Now my question is the best possible method for storage of this
datastructure.
Linked Lists, Tree or others or simply use STLs? Also I will be happy
if somebody can give me an idea about the best way of doing
comparision process
between sets of file1 and file2 and produce the difference set in a
number format in a result file "file3".

Thanks,
Sai

Your "sets" are also termed "runs" in a typical Merge Sort
algorithm.

This is possibly an algorithm issue, not a language issue.
My suggestion is to sort both files into a third, then
remove duplicates. Perhaps the folks in can offer better advice.
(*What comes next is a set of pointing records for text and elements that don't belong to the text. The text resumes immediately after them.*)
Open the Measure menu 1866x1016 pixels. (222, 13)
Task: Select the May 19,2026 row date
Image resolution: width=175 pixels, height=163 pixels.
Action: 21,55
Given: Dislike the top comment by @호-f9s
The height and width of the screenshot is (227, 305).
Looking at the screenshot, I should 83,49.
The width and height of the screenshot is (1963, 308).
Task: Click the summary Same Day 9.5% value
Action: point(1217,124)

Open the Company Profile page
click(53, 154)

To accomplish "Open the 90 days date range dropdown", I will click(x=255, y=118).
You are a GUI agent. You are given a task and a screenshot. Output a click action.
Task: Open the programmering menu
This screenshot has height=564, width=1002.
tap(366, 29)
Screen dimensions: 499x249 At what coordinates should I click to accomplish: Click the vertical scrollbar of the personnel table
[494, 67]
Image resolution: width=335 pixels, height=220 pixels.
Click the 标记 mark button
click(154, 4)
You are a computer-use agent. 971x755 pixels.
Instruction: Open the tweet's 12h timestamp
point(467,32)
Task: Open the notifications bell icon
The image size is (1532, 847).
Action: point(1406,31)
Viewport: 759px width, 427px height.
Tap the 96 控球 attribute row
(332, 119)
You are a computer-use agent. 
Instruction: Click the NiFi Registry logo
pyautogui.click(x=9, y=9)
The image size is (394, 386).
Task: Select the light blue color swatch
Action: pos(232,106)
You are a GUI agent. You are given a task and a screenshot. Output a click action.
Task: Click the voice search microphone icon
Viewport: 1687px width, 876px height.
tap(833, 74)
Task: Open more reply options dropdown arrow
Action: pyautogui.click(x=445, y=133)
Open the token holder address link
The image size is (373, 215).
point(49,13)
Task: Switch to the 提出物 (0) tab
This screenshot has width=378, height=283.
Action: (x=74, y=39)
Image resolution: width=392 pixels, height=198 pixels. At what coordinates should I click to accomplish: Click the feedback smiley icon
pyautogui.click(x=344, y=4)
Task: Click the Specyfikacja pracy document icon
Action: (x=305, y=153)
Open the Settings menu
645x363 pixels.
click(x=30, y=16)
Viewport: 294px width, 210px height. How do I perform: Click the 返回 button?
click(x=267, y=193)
Follow-ups set.

--
Thomas Matthews

C++ newsgroup welcome message:
http://www.slack.net/~shiva/welcome.txt
C++ Faq: http://www.parashift.com/c++-faq-lite
C Faq: http://www.eskimo.com/~scs/c-faq/top.html
alt.comp.lang.learn.c-c++ faq:
http://www.raos.demon.uk/acllc-c++/faq.html
Other sites:
http://www.josuttis.com -- C++ STL Library book
 
A

Alexander Malkis

There are three DIFFerent methods to attack the problem.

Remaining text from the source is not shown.